This is a kokedama, a hanging plant in a soil ball covered with moss.
Learn the technique
at a July 14 workshop. (Photo courtesy The Secret Garden)

The Secret Garden hosts summer workshops including kokedama, terrariums

Learning a new skill is fun. Combine that with gardening and you can count on more enjoyment to come.

The Secret Garden in Elk Grove offers a summer full of workshops for both beginning and experienced gardeners. Mindful of the summer heat, these workshops will focus on indoor gardening fun.

* Thursday, June 27, learn how to create a closed terrarium. This course ($45) includes an 8-inch-tall glass container with lid, rocks, soil and plants. Crystals, geodes and miniature accessories will be available at a discount. Take home your planted terrarium along with the skills to create more.

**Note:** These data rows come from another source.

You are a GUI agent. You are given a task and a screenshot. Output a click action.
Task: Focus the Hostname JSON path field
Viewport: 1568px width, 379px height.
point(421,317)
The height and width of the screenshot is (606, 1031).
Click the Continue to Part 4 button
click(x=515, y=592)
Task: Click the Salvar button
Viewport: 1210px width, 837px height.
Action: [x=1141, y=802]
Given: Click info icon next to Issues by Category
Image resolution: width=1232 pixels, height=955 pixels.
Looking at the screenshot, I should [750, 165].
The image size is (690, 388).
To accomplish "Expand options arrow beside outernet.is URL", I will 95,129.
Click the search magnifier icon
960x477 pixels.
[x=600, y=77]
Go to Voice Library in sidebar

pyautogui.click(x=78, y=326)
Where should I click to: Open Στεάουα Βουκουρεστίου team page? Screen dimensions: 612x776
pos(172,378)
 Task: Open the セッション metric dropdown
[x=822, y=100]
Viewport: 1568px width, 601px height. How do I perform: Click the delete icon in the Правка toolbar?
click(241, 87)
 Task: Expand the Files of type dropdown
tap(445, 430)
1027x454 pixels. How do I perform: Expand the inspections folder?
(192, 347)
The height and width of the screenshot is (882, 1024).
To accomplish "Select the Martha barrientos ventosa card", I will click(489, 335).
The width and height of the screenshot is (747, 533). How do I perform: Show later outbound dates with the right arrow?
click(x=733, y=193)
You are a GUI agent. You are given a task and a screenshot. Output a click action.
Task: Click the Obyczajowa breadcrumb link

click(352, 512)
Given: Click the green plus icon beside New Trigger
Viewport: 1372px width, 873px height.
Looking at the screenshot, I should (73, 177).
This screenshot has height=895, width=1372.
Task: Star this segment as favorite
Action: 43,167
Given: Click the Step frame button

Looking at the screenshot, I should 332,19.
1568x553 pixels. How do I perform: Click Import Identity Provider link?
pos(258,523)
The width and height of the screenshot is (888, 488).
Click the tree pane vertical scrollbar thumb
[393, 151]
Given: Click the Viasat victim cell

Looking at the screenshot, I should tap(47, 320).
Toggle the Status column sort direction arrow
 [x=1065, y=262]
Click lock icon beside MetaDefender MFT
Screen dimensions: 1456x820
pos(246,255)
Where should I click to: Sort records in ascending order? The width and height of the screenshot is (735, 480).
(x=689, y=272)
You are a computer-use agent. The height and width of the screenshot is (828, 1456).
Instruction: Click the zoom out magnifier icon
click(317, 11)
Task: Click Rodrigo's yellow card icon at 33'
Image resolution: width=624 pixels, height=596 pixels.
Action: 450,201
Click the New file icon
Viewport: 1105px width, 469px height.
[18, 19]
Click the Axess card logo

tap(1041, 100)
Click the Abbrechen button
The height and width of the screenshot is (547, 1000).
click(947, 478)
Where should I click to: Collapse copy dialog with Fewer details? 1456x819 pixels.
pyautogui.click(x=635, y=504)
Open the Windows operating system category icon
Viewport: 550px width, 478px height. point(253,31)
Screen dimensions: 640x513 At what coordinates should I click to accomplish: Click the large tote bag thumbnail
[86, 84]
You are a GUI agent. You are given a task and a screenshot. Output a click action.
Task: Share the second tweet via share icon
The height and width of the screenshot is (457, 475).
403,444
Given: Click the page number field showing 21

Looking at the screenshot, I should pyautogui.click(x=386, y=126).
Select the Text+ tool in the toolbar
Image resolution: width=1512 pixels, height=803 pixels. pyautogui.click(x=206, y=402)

This 6 p.m. workshop is part of Secret Garden’s “Thirsty Thursday” series. Bring the beverage of your choice (including wine, cider, beer or non-alcoholic refreshment) for personal consumption. Light appetizers will be served.

* Next in the Thirsty Thursday series will be houseplant propagation. Set for 6 p.m. Thursday, July 18, that class ($35) will cover the basics of how to create more plants via cuttings. Learn how and when to make cuttings, keys to success as well as common mistakes. Participants will make their own hanging rooter as well as receive two cuttings to take home.

* Not into planting? How about painting? Local muralist Macy Martinez, whose work is seen by thousands each summer at Music Circus productions, will lead a class in how to paint succulents. Participants will learn her techniques for capturing these sculptured plants on canvas as well as tips for creating outdoor garden art. Each attendee will paint their own 12-inch all-weather artpiece to take home. This course ($59) is set for 10:30 a.m. Saturday, July 13. Fee includes all materials plus coffee, tea and doughnuts.

* Learn the secrets of kokedama, the Japanese technique of hanging (and living) arrangements. In kokedama, a soil ball covered with moss hangs from a string and is planted with ornamental or tropical plants such as ferns. This unusual method for hanging plants is popular in Japanese gardens and catching on rapidly with California gardeners, too. Set for 10 a.m. Sunday, July 14, this two-hour workshop ($45) includes the makings for two kokedama gardens including plants, soil, moss and string. Prepare to get messy! (It’s not as easy as it looks to get that soil ball on a string and covered with moss.)

Registration is now open for all of these workshops. Sign up early; space is limited. The Secret Garden is located at 8450 West Stockton Blvd., Elk Grove.

Details and registration:
www.secretgarden-online.com or call 916-682-6839 .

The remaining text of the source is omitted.